Подхожу к нему, обнимаю. Бережно, со всей нежностью, на которую способен. А её во мне много, этой нежности. Она буквально льётся из меня, её слишком много. Как будто бы долгие годы она копилась, а теперь тяжёлый переполненный сосуд изливается сильными толчками.

— Думал, ты ещё поспишь, хотя бы до вечера, а ты уже на ногах, Ярик, — шепчу я и поглаживаю напряжённую спину. — Сильный ты у меня. Снотворное, и то не действует, как положено.

Его огромные глаза льют на меня свою синь со всей яростью, а пухлые губы — зацелованные, искусанные мной губы — раскрываются.

— Где я? — требовательно спрашивает Ярик.

Я хмыкаю. Неужели не понятно?

— У меня дома, солнышко, — отвечаю я, запуская пальцы в его мягкие волосы. — Теперь ты будешь жить здесь.

— Может, ещё на цепь посадишь? — прищуривается Ярик.

На цепь? О чём он?

— Что за глупые фантазии?

— Глупые? Разве? — красивые губы искривляются в усмешке. — С чего же они глупые? Долг ты на меня уже повесил, ебаться с собой заставил и уже наручники надевал. Так что цепь на ноге будет следующим номером…

В каждом слове сарказм. В каждом слове горечь. Но зачем же доходить до абсурда? Да, вчера я сорвался. Вчера меня несло. Но теперь всё. Этого больше не повторится. Моё солнышко здесь, под защитой, в безопасности. В цепях нет необходимости.

— Это были вынужденные меры, — как можно спокойнее объясняю я.

Охрана, слежка, контроль, перекрытие кислорода — всё это было для того, чтобы он не наделал глупостей, чтобы остался в живых, чтобы я с ума не сходил. Если бы он согласился принять мой выкуп ещё тогда, то всего этого идиотизма просто не было бы!

— Вынужденные? — Ярик впивается в меня взглядом. — И кто же тебя вынуждал?

— Ты, солнышко, — отвечаю я.

Твоё дурацкое поведение, твоё упрямство, твоё нежелание смириться с положением дел.

Хочется сказать ему об этом, но Яр взрывается. Взрывается и начинает обвинять меня. Как солнце пышет жаром, так Ярик сейчас пышет злостью и обидой. Я встряхиваю его и прошу успокоиться, только он не слушает, а продолжает кричать, продолжает обвинять уже в чём-то немыслимом, в том, что я превратил его в куклу для траха. Как можно это так воспринимать? Как?

— Ярик! — с трудом сдерживаю себя. — Прекрати так говорить.

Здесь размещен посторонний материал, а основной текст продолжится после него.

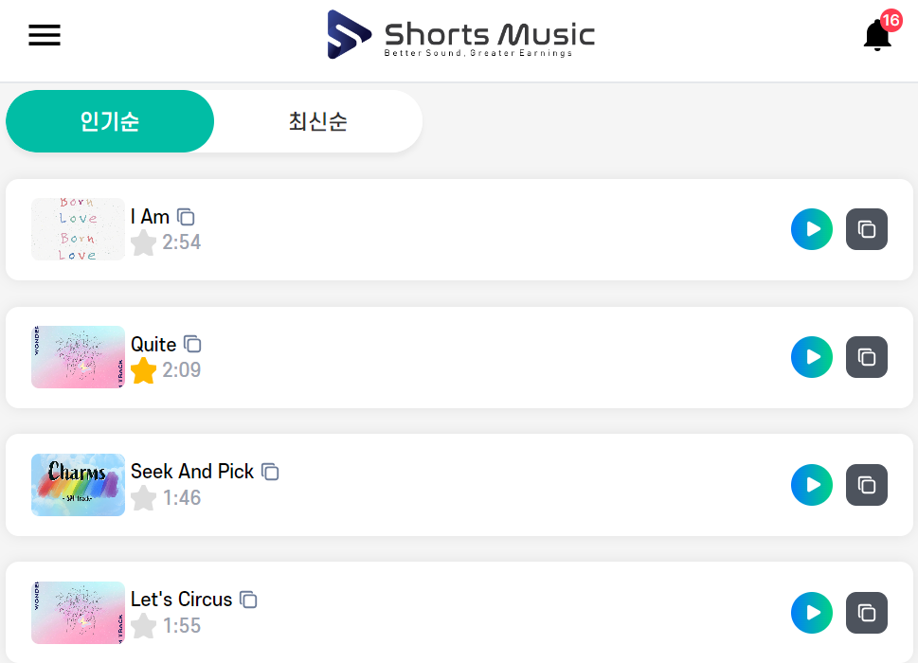918x663 pixels.
Task: Click the "Let's Circus" album art thumbnail
Action: (x=77, y=612)
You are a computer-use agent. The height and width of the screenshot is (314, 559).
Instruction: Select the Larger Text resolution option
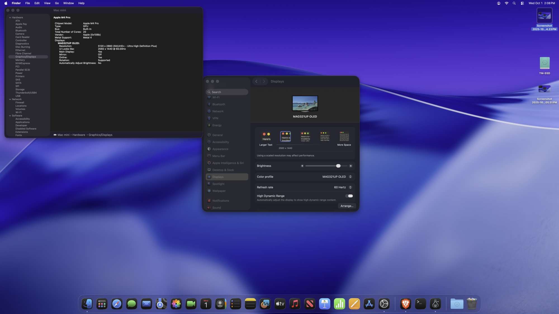pyautogui.click(x=266, y=137)
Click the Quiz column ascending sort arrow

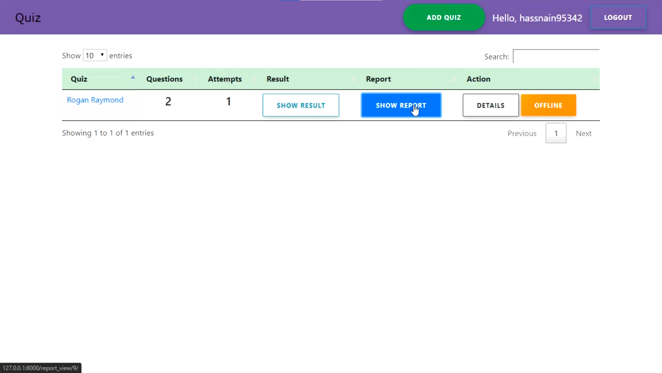coord(133,78)
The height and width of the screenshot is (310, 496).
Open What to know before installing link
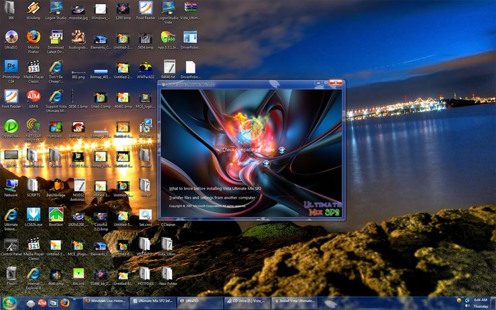tap(215, 189)
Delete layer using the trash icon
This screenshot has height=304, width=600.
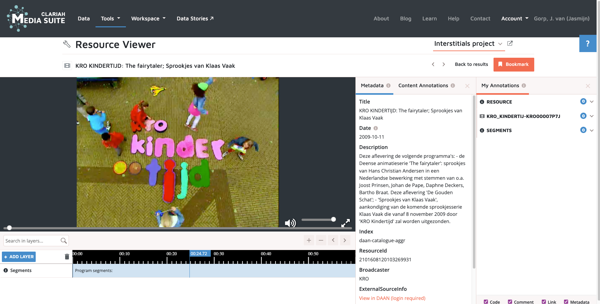[67, 257]
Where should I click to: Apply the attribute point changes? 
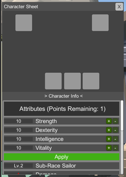pos(62,157)
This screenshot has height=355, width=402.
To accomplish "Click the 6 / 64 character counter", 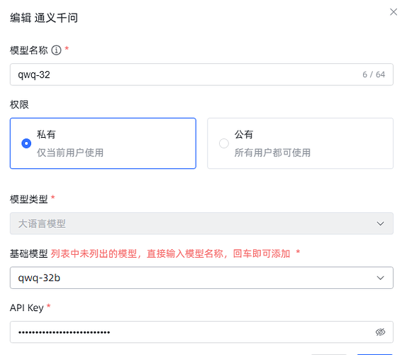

— Прекратить? — выкрикивает он. — Так может, ты мне ещё язык вырвешь, чтобы я совсем в куклу превратился и даже говорить не мог?

И я не выдерживаю, с силой впечатываю его в стену, прижимаю к себе, выбиваю из него воздух, только бы он перестал нести эти глупости. Он замолкает, затихает в моих руках и начинает дрожать. Смотрит огромными глазами, в которых плещут слёзы, и дрожит.

Маленький… Маленький мой. Какой же ты хрупкий. Сильный, упрямый, дерзкий и в то же время такой хрупкий.

Как защитить тебя? Как уберечь и не сломать? Как?

— Успокоился? А теперь выслушай меня, Ярик.

Я говорю тихо, медленно, терпеливо. Хочу, чтобы он успокоился, хочу, чтобы он расслабился, чтобы перестал брыкаться и придумывать невесть что. На это нужно время. Да, нужно. И я дам его ему. Я ему всё, что угодно, дам.

С нежностью провожу по его щеке пальцами. И это безумно, просто божественно приятно. Затем погружаю пальцы в его волосы и массирую кожу головы, а потом, не выдержав, наклоняюсь, впитываю его запах.